→ STATED GOAL: Please resume the passage below on Al Durah journalism and honor-shame reporting, writing on from its final sentence.

→ SOURCE EXCERPT:
<<<<

In my delineation of the characteristics of lethal journalism Middle-East style (Al Durah Journalism), I call this honor-shame journalism because the operative mechanism is, prefer public honor and private guilt to private integrity and public shame.
In this instance Israel’s supporters seemed excessively argumentative, politically motivated, even conspiratorial. (Shahaf had also investigated the assassination of Yitzhak Rabin.)
Shahaf was an easy target. Even those who agree with him and learn from him find him difficult, and he’s definitely believes that what we are told is not what happened to Rabin. But the “excessively argumentative” nature of the problem was in part because of the “et alors” reflex that was so frustrating to those who made the arguments.
But the “politically motivated” is the more telling remark: this was pervasive after Al Durah, especially in France, but really everywhere. Any Jew/Israeli who defended Israel had to be doing it because they were partisan. In France, accusations of communautarisme where so common that a number of people who were not Jewish, when they defended Israel to their co-citoyens, got the response: “Oh I didn’t know you were Jewish.” This atmosphere, in which, in the words of Shmuel Trigano, “a Jew cannot bear witness,” explains in part why it took so long for the French to even see, much less admit the growing wave of anti-Semitism, and why the phenomenon of alter-juifs – Jews who had had great success while hiding their Jewish identity, suddenly saying, “as a Jew, I must denounce Israel’s terrible deeds.”

>>>>

→ PROVIDED MATERIAL:
<<<<

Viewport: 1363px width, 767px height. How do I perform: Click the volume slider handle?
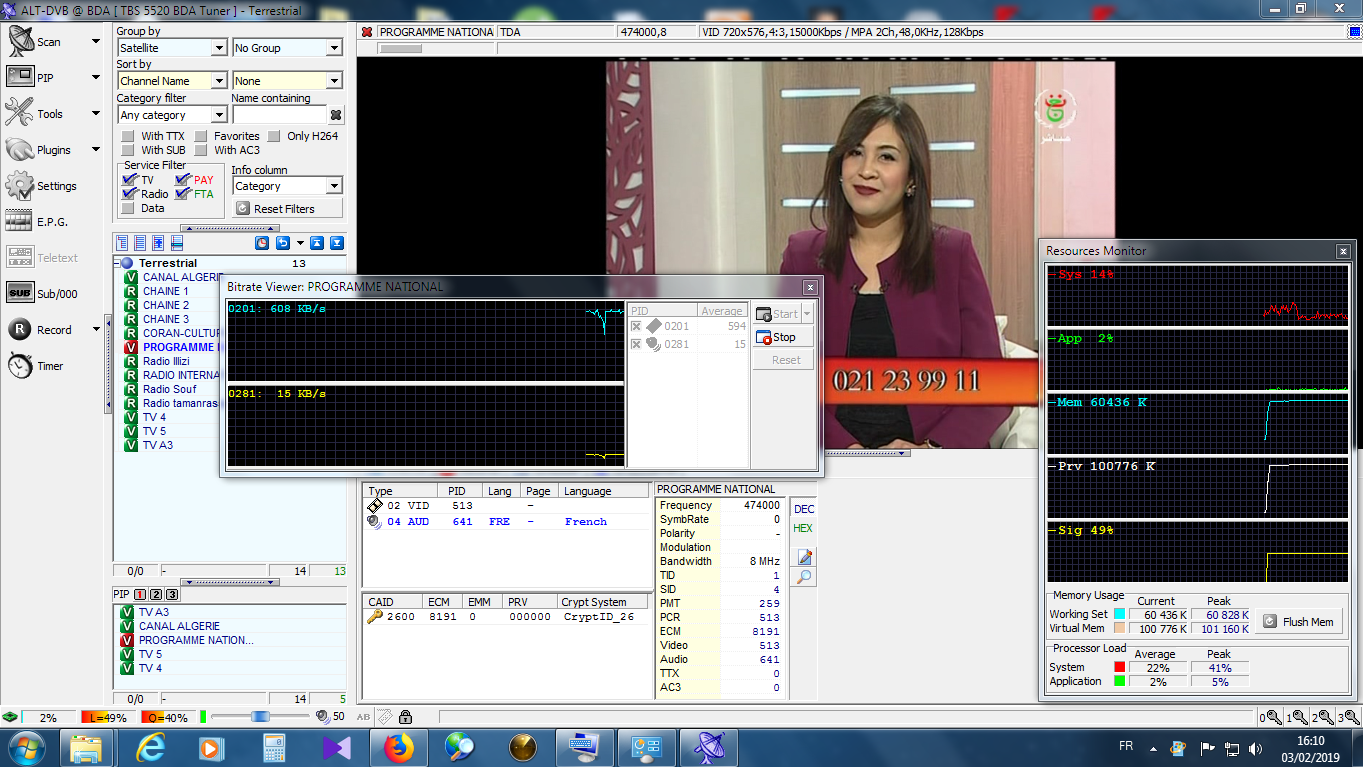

>>>>
<<<<

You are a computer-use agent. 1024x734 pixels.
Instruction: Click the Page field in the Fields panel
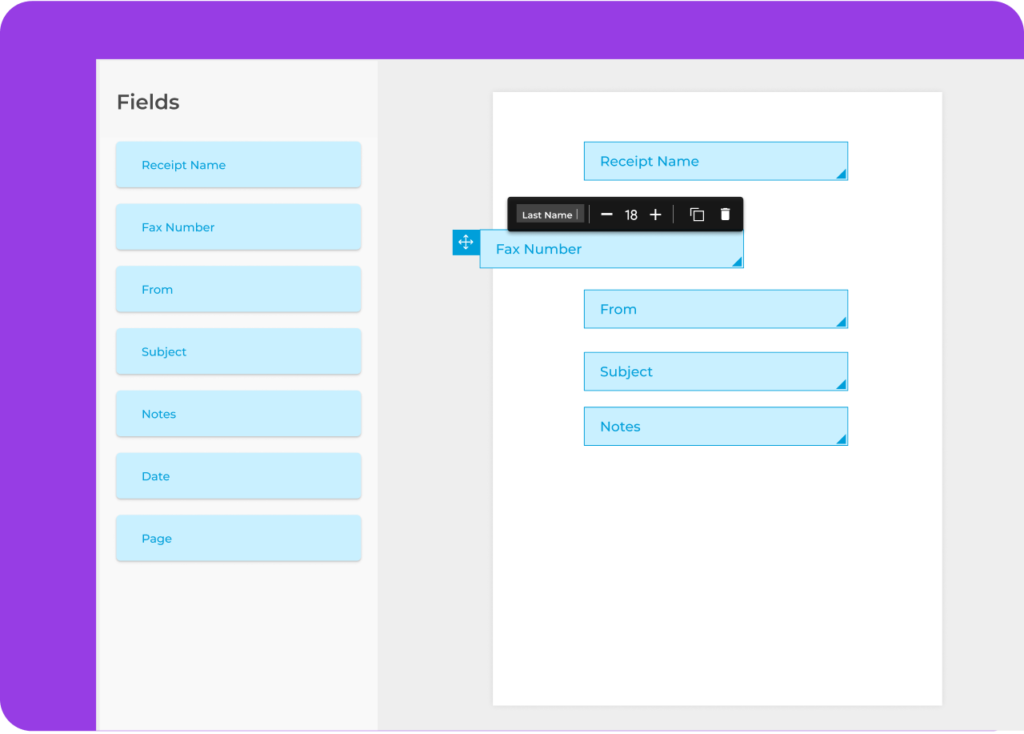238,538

>>>>

→ ANSWER FOR THE TASK:
If one defends oneself it must be from self-interest (i.e., right-wing politics). Automatically suspect. If one admits to one’s fault, one is noble. Of course no one, surprisingly not the French who pride themselves on their méfiance (skepticism/mistrust), wondered about the politics and self-serving communautarisme of the Arab Muslim community who was insisting on the truth of their lethal narratives. Highway to the auto-stupefaction of rekaB Street, and the reason that roosters on Global Warming are owls on Global Jihad, and vice-versa. In one case (right-wingers on Jihad) it’s opposing others, in the other, (left-wingers on Warming), it’s about criticizing ourselves.
Yet from the start, there were many unanswered questions. The footage wasn’t continuous and key moments — such as when the boy ostensibly is struck — aren’t shown.
Don’t forget the lack of ambulance evacuation scenes of either the father or the boy. Given how many scenes of ambulance evacuation were staged that day, how could a dozen cameraman – and especially Talal Abu Rahma – have missed filming a real, heartbreaking one?
There was also the case of the Israeli doctor who was cleared of defamation charges by a French court last year: He had been sued by Muhammad’s father, Jamal, for claiming that scars on Jamal’s body, allegedly caused by Israeli bullets, were caused many years before the incident.
Over time, with every new investigative report — there have been too many for me to keep track — and every new detail disclosed, my uneasiness has grown. Although I very much wanted to believe that Israel wasn’t at fault, I couldn’t overcome my suspicion about the attempts to clear its name. On the other hand, the original narrative had too many holes to ignore.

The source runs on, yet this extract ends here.